Super Course Part II

After several weeks, and some online appraisal via, I completed the purchase of the Raleigh. Cost: $250. IMG_20150610_114005148_HDR

After several sessions of cleaning, using soapy water on the paint, and a combination of chrome-wax and oddly enough, some wadded up aluminium on the chrome and exposed metal bits, I think it’s looking a bit cleaner and more polished. There is still a lot more to do, but we are deep in the territory of diminishing returns in terms of time scrubbing and rust spots removed. Spots of grime remain in hard-to-reach spots.

All in all, in looks pretty good. The grearset is pretty clean; it hardly needs any work at all. Where I have really struggled is the tires. Or keeping air in them, rather. The side walls show signs of dry rot and cracks, otherwise, they seem fine; the tread seems almost new. I replaced the rim tape, but took me forever to properly seat the innertubes. I never have full pressure for more thana mile or two; the good news is that I never go completely flat either.

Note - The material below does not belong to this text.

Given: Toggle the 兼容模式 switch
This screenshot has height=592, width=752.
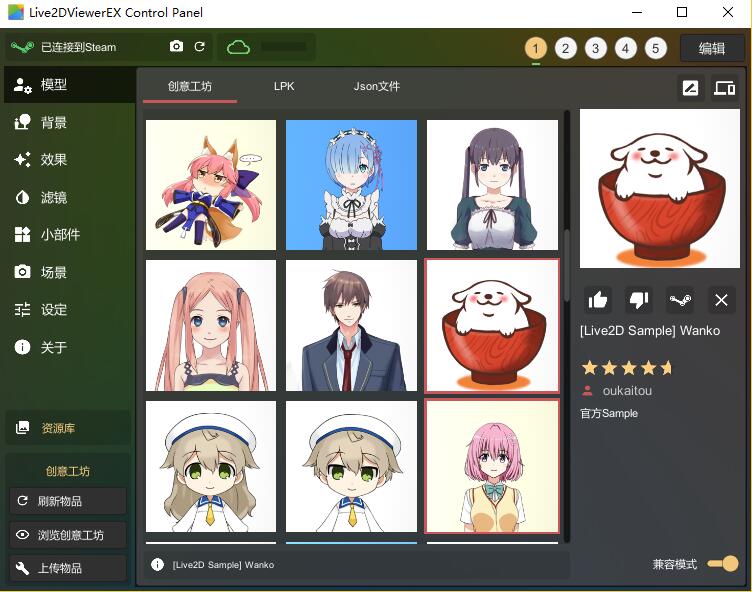Looking at the screenshot, I should 723,564.
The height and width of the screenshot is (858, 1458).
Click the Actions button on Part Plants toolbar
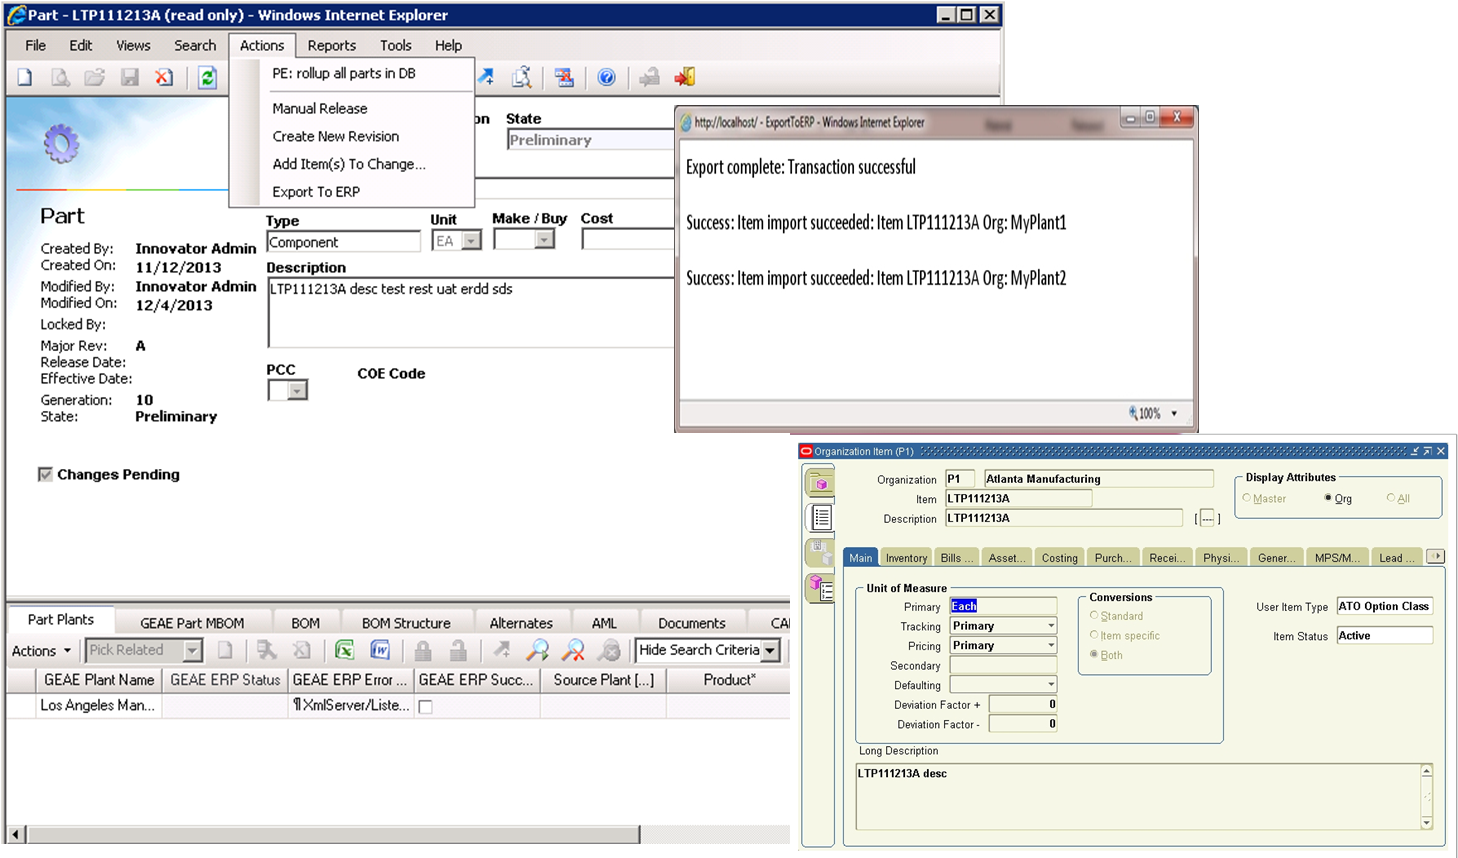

The breaks made an appalling vibration and noise reminiscent of a helicopter spooling-down. Replacing the break-pads and tightening the breaks eliminated the worst of the problem (they still squeal a little). With the breaks all set, the shifting smooth, my only real complains where the uncomfortable handle-bars (the bar tape is made of cotton, and while grippy, is actually quite uncomfortable. I’ve ordered some Lizard Skin bar tape in white. Should be a good compromise between style, grip, and comfort. I’m also going the route of white cable housing, to complete the look.


At this point, I have put about twenty miles on the Raleigh, and I gotta say: I love it. Compared to my steel LeMonde, it’s more playful and agile. Or at least, much more agile than I was expecting. The posture for me is far more upright; put that on top of a Brooks saddle (you really feel in tune with the bike; you feel like you are really riding) and the result is a surprisingly comfortable ride.


I’ll admit that it’s slower. But there are so many aspects about this bike, while obviously not ideal, lend a charming and at times, surprisingly practical aspect. For example, the ten-speed down-tube shifters are a pain in the sense that you have to shift your body weight to reach them out of your line of sight, especially when attempting to down-shift going up hill. But as a simple system, more basic than today’s break lever shifters, it works more smoothly and after forty years, still works surprisingly well. I’m surprisingly confident mechanically.